Pictures do not belong in the copy. Return all of the entries exactly.

────────────────

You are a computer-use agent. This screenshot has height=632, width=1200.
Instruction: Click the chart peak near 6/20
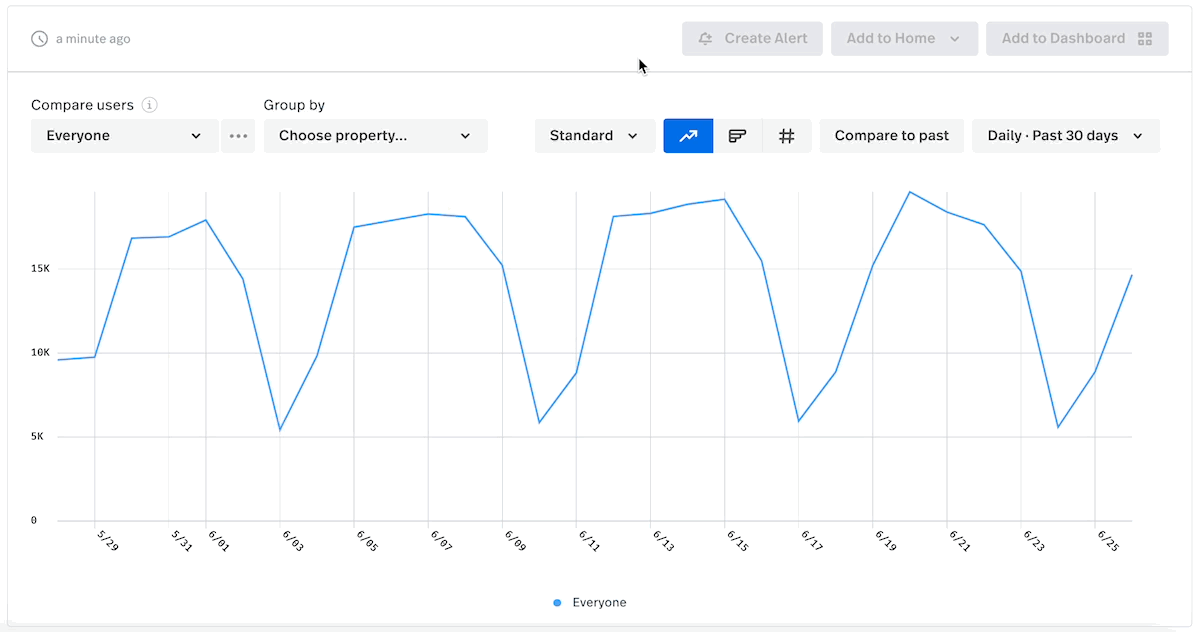(x=909, y=192)
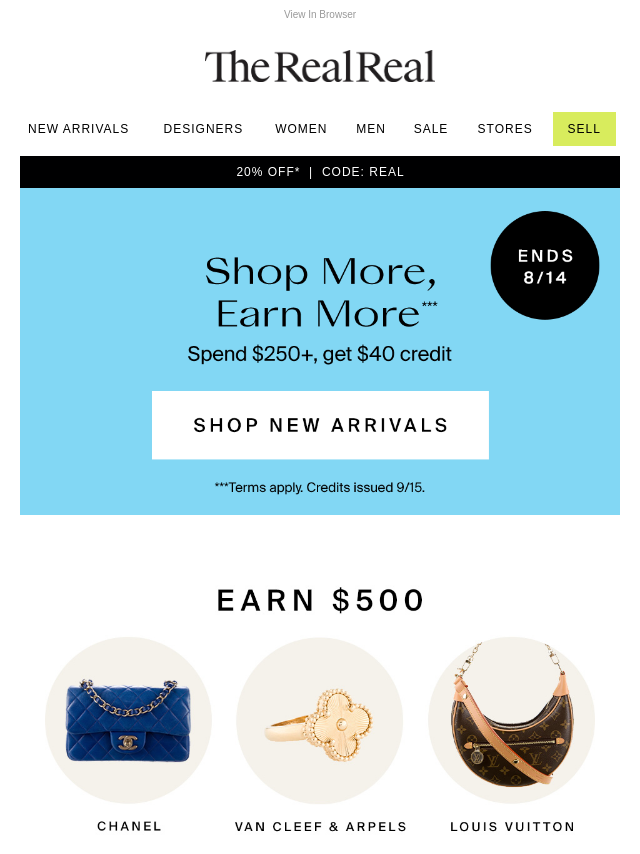Open the Stores navigation item

pos(504,129)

────────────────

## Answer to the exercise
You are a computer-use agent. This screenshot has height=632, width=1200.
Instruction: Click the chart peak near 6/20
(x=909, y=192)
Open the Stores navigation item

pos(504,129)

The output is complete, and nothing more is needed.